Elise Martin était une sacrée dame, une femme de conviction. Elle a été institutrice aux Portes-en-Ré de 1917 à 1942. Depuis le 15 septembre 2013 l’école élémentaire du village porte son nom, à l’issue d’une cérémonie émouvante qui a réuni ses descendants, les élus, et ceux et celles qui l’ont connue lorsqu’elle enseignait dans la commune.
Reportons en arrière et imaginons une jeune femme de 24 ans, née à Thou en Charente inférieure, qui débarque à l’île de Ré en 1914 avec un certificat d’aptitude pédagogique tout neuf, voyant s’accomplir ainsi son rêve de devenir institutrice.
Voici comment son fils, Claude Martin, a évoqué sa mère, en ce dimanche de fête.
« Elise Vergé que l’on honore aujourd’hui est née le 14 janvier 1890. Son prénom était Emilienne mais on l’appellera toujours Elise. Elle était la fille d’André-Adonis Vergé et de Nancy Breu. Elise sera l’aînée de huit filles. Au port de La Pallice, son père est employé du port, avec quelques autres il fonde le syndicat des dockers. Il se fera beaucoup d’amis, beaucoup d’ennemis aussi. Pour sa famille, sa vision n’est pas non plus conservatrice. Il n’a que des filles, il veut qu’elles deviennent libres et indépendantes, comme des garçons. Il veut qu’elles fassent des études. Elise Vergé est très bonne élève. Elle obtient son certificat d’études primaires, son brevet élémentaire, son brevet supérieur, puis entre à l’Ecole Normale d’Institutrices. Le 11 novembre 1914, le recteur de l’académie de Poitiers lui accorde son certificat d’aptitude pédagogique. La Grande guerre venait de commencer.

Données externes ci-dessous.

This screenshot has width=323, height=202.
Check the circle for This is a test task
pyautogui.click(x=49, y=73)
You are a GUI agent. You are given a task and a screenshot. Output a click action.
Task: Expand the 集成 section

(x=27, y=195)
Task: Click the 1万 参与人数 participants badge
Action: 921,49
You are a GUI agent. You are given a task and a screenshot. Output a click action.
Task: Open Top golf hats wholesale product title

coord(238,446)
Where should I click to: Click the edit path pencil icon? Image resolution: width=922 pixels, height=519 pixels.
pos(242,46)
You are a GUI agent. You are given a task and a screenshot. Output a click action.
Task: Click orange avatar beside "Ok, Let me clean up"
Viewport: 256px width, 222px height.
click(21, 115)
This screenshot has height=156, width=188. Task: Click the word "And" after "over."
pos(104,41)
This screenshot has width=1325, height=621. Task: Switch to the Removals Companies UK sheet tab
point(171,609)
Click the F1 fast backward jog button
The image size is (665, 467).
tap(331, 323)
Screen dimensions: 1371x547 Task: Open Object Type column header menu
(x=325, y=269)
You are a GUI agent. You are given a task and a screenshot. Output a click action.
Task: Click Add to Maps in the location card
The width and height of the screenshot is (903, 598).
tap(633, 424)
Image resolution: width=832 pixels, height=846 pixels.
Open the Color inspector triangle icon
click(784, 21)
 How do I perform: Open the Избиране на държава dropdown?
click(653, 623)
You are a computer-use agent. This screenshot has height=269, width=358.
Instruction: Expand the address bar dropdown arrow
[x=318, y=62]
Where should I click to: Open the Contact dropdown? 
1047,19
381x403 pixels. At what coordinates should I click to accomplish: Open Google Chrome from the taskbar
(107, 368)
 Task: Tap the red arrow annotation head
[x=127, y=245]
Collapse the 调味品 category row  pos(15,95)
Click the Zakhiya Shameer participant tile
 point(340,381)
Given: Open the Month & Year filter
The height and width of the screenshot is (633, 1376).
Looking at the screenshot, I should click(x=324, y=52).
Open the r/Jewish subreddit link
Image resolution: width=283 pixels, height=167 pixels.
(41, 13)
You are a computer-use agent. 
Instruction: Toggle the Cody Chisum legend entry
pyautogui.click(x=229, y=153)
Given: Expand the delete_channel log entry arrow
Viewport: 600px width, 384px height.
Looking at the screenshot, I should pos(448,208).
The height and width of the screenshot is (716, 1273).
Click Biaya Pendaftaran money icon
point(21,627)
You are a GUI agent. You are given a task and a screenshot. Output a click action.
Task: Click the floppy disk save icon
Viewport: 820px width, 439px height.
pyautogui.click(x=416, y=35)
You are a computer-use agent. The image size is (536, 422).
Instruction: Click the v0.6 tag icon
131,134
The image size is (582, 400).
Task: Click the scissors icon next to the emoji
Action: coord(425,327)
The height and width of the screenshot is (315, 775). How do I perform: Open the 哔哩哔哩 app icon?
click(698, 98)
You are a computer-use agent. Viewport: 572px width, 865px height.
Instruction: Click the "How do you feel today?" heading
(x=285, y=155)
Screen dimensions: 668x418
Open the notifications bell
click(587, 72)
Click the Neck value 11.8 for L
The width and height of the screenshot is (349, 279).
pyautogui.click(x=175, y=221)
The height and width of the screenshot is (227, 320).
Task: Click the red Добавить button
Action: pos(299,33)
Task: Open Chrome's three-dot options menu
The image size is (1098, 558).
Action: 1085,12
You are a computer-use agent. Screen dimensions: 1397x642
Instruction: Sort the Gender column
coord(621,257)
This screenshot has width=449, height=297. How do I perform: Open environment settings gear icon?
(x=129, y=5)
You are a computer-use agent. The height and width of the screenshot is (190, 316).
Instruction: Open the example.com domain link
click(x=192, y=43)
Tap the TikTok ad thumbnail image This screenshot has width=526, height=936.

Elle est nommée à La Couarde. Elle en est déçue. L’île de Ré était une terre exotique qu’il fallait atteindre au bout de deux heures de navigation. Ce n’était pas Saint-Pierre et Miquelon, mais presque. Elle est reçue très gentiment par les instituteurs de l’école, Monsieur et Madame Turbet, qui lui faciliteront son installation. Elle entreprend alors son beau métier d’enseignante, avec la conscience professionnelle qui l’animera toute sa vie. Elle demande néanmoins son changement, car elle n’avait pas perdu l’espoir d’enseigner sur le continent. La réponse qu’elle reçut fin 1917 la décevra encore plus. Elle est nommée aux Portes-en-Ré, un village pauvre, bien plus petit que La Couarde, au-delà du phare des Baleines, au milieu des dunes et des marais salants.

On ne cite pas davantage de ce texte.